2. Dass Merz von der Partei nicht als Außenseiter, sondern als Rückkehrer empfunden wird, liegt nicht nur an ihm, sondern vor allem an Merkel. Sie regiert Deutschland seit 13 Jahren links der Union. Sie hat den Markenkern der bürgerlichen Volkspartei nicht aufgelöst, aber immer wieder ohne Betäubung angebohrt. Die Nerven der CDU sind mittlerweile derart strapaziert, das Merz mit seiner Wirtschaftsnähe und Prinzipienfestigkeit nicht mehr aufpeitschend, sondern beruhigend wirkt. Die Partei schaut ihm ins Gesicht – und erkennt sich selbst.

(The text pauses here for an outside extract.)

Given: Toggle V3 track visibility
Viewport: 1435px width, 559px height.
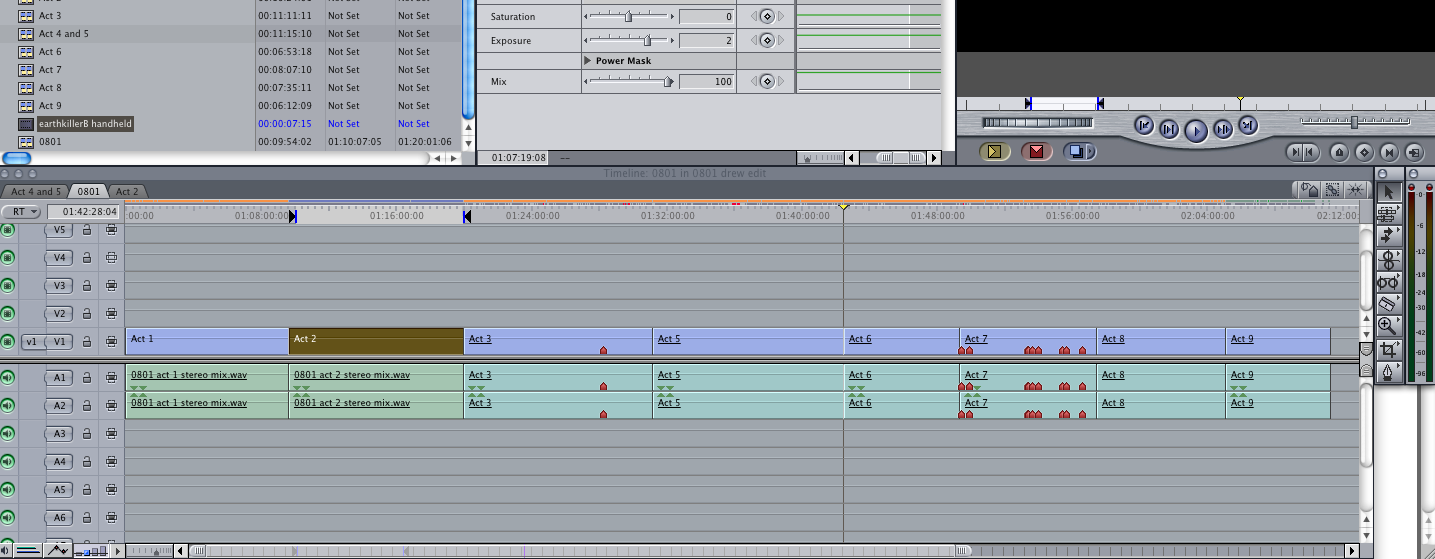Looking at the screenshot, I should 8,285.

3. Friedrich Merz besitzt den Willen zur Wahrheit. Das klingt wie eine Selbstverständlichkeit und ist doch in unseren Tagen eine Eigenschaft, die viele Berufspolitiker für eine Dummheit halten. Die Wahrheit wird von ihnen so lange gegen das Licht der eigenen Interessen gehalten, bis sie sich rosarot verfärbt. Mit dem bizarren Ergebnis: Der Westen steigt ab und große Teile der politischen Klasse leben im Zustand der vorsätzlichen Umnachtung. Keine Gegenwehr nirgends. Merz ist das weiße Schaf einer fast durchgängig schwarzen Herde.
5. Merz, das macht ihn für die Wirtschaft attraktiv, braucht keine Nachschulung in Sachen Ökonomie. Und eine Schonfrist von hundert Tagen benötigt er auch nicht. Sein Lebensweg vom Europaparlament über die Fraktionsführung der Union im Bundestag bis in die Chefetagen der Wirtschaft war ein Ausbildungsgang, wie ihn keine Universität anbietet. Er wäre ein Kanzler für den Sofortgebrauch.

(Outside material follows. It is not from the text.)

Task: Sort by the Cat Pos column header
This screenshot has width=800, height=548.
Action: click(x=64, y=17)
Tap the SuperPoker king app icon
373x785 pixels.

6. Durch seine internationalen Kontakte, die von der Hochfinanz an der Wall Street und in der Londoner „City“ bis in die Reihen amerikanischer Senatoren reichen, käme ein wahrer Globalist ins Amt. In der Riege der deutschen Regierungschefs dominierte bisher der Typus des weltoffenen Provinzlers, auch wenn der Hanseat und spätere Weltökonom Helmut Schmidt dies natürlich bestritten hätte.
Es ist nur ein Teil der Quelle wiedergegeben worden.